*Set problem*
Gather every line in the entries below that contains the string "icon", treating uppercase and lowercase as different.

*Recorded information*
════════════════
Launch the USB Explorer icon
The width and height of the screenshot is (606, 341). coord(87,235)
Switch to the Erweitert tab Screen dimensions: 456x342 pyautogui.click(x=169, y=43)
════════════════
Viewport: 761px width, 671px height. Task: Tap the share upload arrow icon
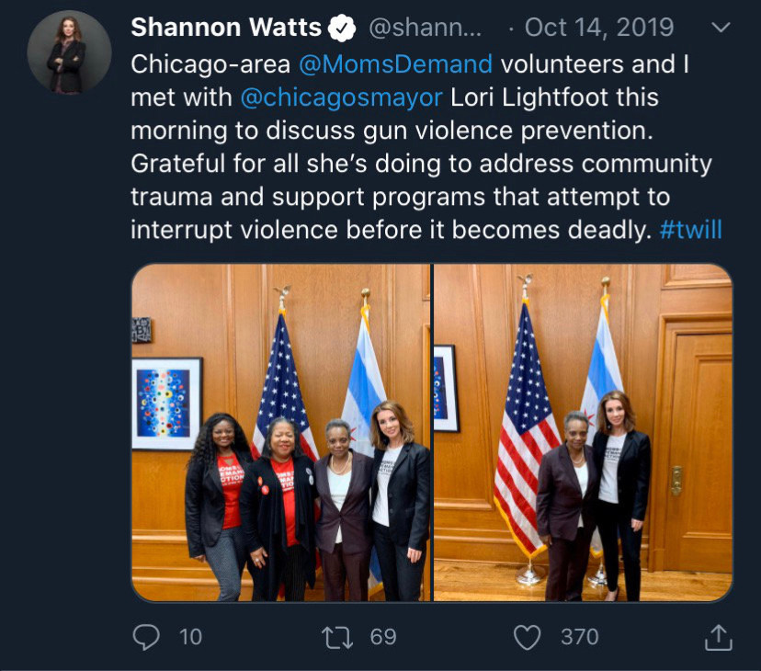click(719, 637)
════════════════
*Expected output*
Launch the USB Explorer icon
Viewport: 761px width, 671px height. Task: Tap the share upload arrow icon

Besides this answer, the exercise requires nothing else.